|
Localizada
en la región centro-sur de la Isla y con un producto turístico
peculiar, en el cual destacan como elementos fundamentales su enorme potencial
náutico y sus ricas tradiciones histórico-culturales,
la provincia de Cienfuegos constituye hoy un sitio de tránsito
obligado para la mayoría de los circuitos que recorren el país.
Sin dudas su atractivo mayor es la propia ciudad capital, de idéntico
nombre y único asentamiento fundado por colonos franceses procedentes
de Burdeos, Filadelfia y Louisiana. A Don Louis D'Clouet atribuye la historia
el nacimiento, el 22 de abril de 1819, de la colonia de Fernandina de
Jagua, que en 1829 recibiera el título de villa y en 1880 la condición
de ciudad.
A Cienfuegos se le reconoce indistintamente como la Perla del Sur o la
linda ciudad del mar; e incluso uno de sus hijos más ilustres,
el sonero mayor Benny Moré, la definía con orgullo como
"la ciudad que más me gusta a mí".

En todos los casos, se trata de apelativos que hacen justicia a la belleza
de una urbe definitivamente asentada en las márgenes de la apacible
Bahía de Jagua y que llama la atención del visitante tanto
por el perfecto trazado rectilíneo de sus calles, como por el impresionante
conjunto de valores histórico-culturales y arquitectónicos
que conforman su centro histórico, declarado Monumento Nacional.

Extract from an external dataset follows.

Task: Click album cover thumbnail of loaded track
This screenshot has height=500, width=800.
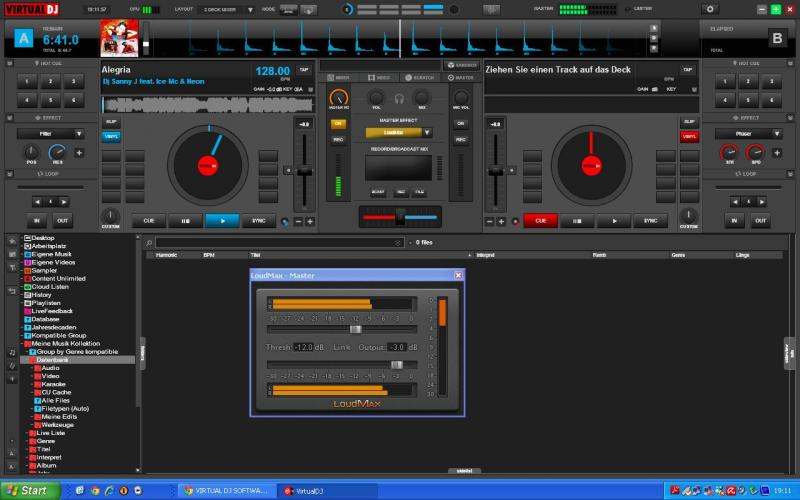Action: [117, 39]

El núcleo urbano original siguió en su desarrollo el estilo
colonial de construcción, que partía de una Plaza
de Armas (en la actualidad parque José Martí), en
torno a la cual se trazaron las primeras 25 manzanas y se agruparon las
más importantes edificaciones gubernamentales, religiosas y domésticas.
En el Parque Martí se levanta desde 1902 el único Arco de
Triunfo existente en Cuba y en su entorno se encuentran, entre otras construcciones
de alto valor, la Catedral de Nuestra Señora de la Purísima
Concepción (1819); el teatro Tomás Terry, uno de los tres
más importantes de la Isla en el siglo XIX; y el Palatino, considerado
el edificio más antiguo de la plaza.